When the Civil War erupted, Toy enlisted in the Confederate Army as a foot soldier, but soon became an army chaplain. He was captured at the Battle of Gettysburg, exchanged, and then, ever the good Virginian, reenlisted. In 1864, Toy left the army and returned to academia.

Unhappy with the limited opportunities for linguistic study in America, Toy enrolled at the University of Berlin in 1866. The two years Toy spent in Germany turned out to be one of the major turning points of his life. Toy studied languages while at Berlin, including Sanskrit and Hebrew. He also came into contact with some of the more progressive European thinkers. It is known that soon after his return to America, Toy had accepted Darwin’s beliefs about evolution and had taken a very liberal position about Biblical criticism.

Toy returned to America and quickly accepted a position teaching Greek at Furman University in 1868. Toy probably would have been happy to remain at the renowned South Carolina University, but the Southern Baptist Theological Seminary asked him to join their faculty the next year. At the time of his appointment, Toy was regarded as one of the finest linguists in the world, and it was believed that he had the potential to be one of the top theologians and biblical scholars.

The Baptists’ Controversial Teacher

At Southern, Toy quickly established himself as a believer in the new European style of Biblical criticism. While the administration at Southern wasn’t pleased, most Southern Baptists were unaware that anything unusual was happening at the university. Toy’s schismatic views burst into the public’s consciousness when, beginning in December of 1878, Toy took over writing the “Critical Notes” column of the Sunday School Times, a weekly Southern Baptist publication. In the April 12, 1879 issue, he interpreted Isaiah 42:1-9 in a fashion that made it clear he was not in step with the Southern Baptist mainstream.
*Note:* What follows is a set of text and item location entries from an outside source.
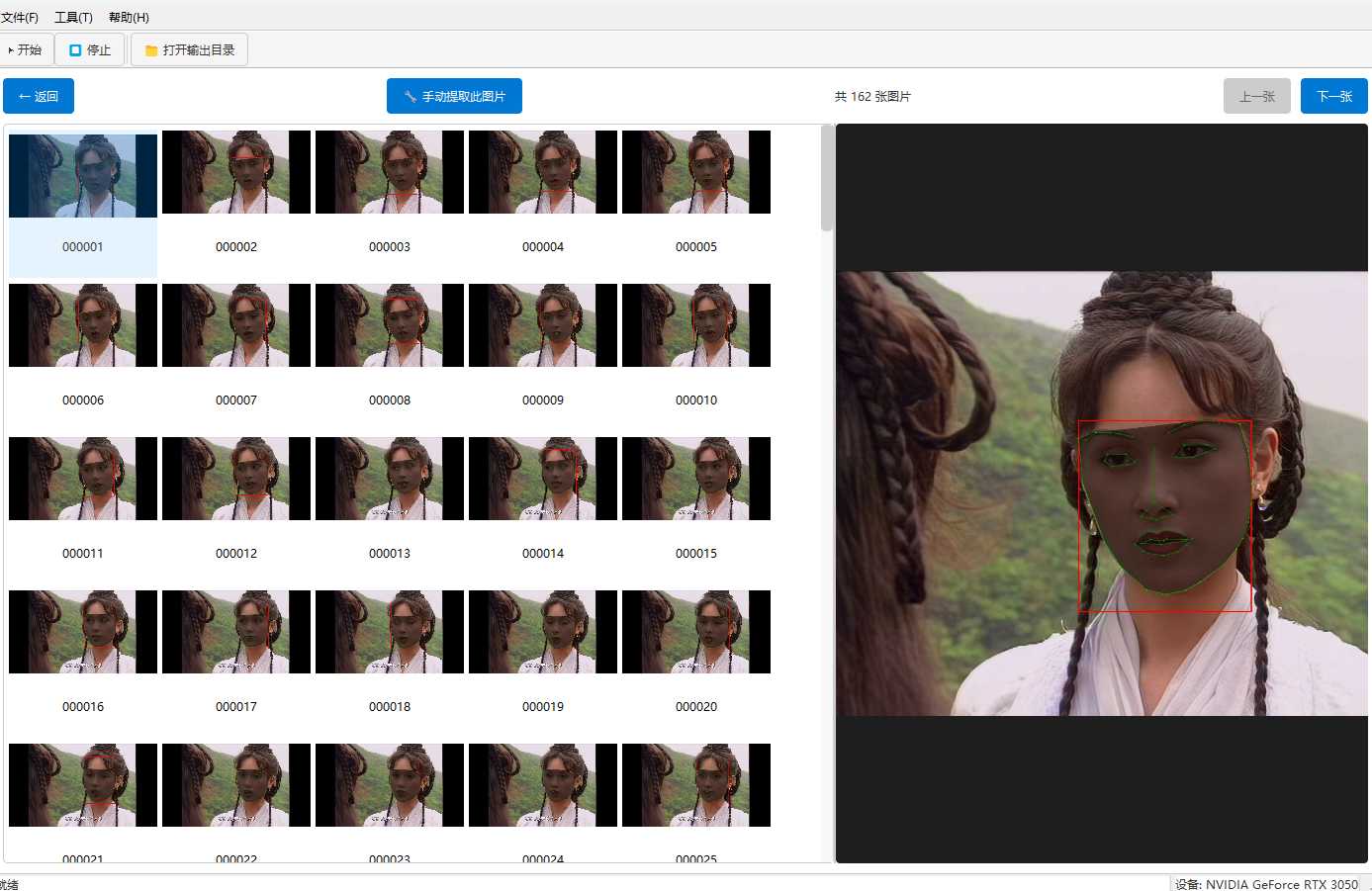Select thumbnail 000016

click(83, 632)
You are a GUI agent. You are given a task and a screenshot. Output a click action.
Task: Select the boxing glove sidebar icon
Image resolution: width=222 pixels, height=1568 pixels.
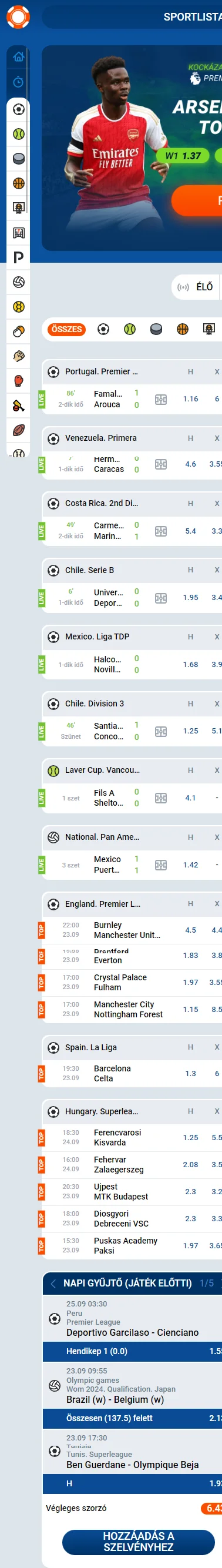[x=18, y=381]
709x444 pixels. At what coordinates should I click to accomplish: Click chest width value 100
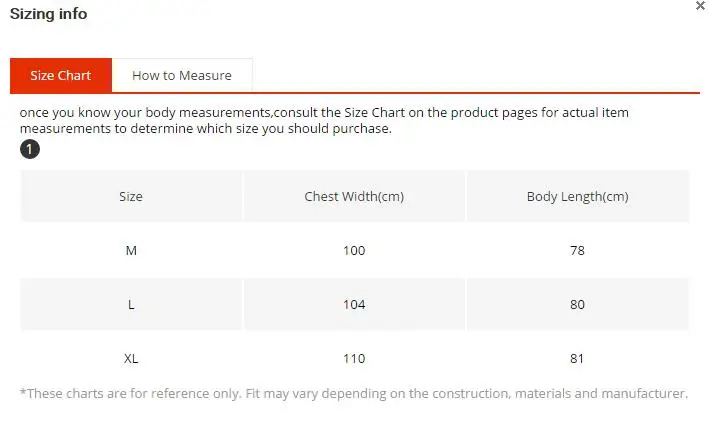(x=354, y=251)
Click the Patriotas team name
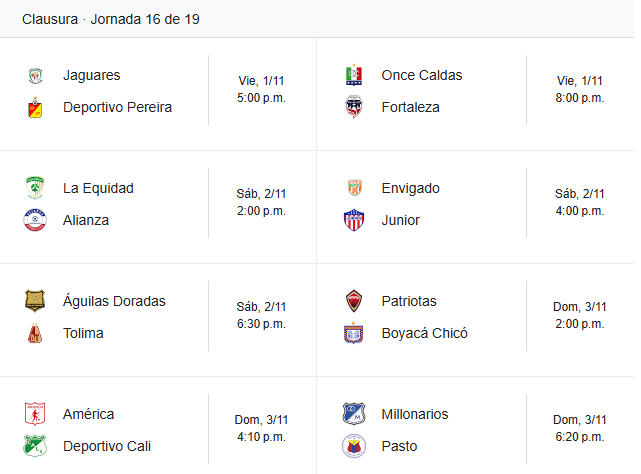This screenshot has width=641, height=474. [409, 301]
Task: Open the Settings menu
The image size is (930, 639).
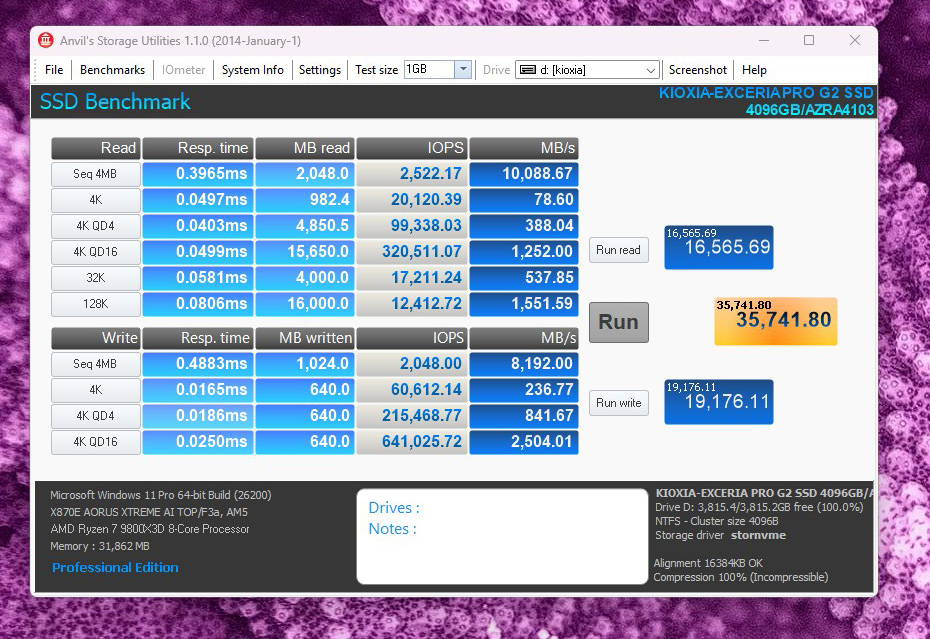Action: coord(320,70)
The backlash against Toy was immediate. The Christian Intelligencer replied: “The exposition is a base surrender of the chapter to unbelieving, Christ-hating Jews, and infidel neologists.” A Baptist publication, The Journal and Messenger, insisted that the Sunday School Times be more selective about who it let write. A Southern Baptist paper, The Biblical Recorder, was equally quick to condemn Toy. It claimed that Toy was a menace because he was teaching such things to the next generation of teachers and preachers.

Toy chose to resign quietly rather than go through a public debate. He was one of the finest linguists and intellectuals in the country and just one year after he left the seminary, Toy began teaching at Harvard University. Eight years later, in a move that many Southern Baptists felt vindicated their attacks, Toy became a Unitarian. Although Toy thrived professionally, his fiancée, Lottie Moon, was so offended by his publicly stated beliefs that she broke off their engagement. Moon went on to become a well-known Southern Baptist missionary.

Toy lived until 1919 and his obituary in the Boston Evening Transcript didn’t say a word about the Toy Controversy.

Sources:

  1. Billy G. Hurt’s unpublished dissertation “Crawford Howell Toy: Interpreter of the Old Testament,”
  2. Southern Baptist Theological Seminary’s records.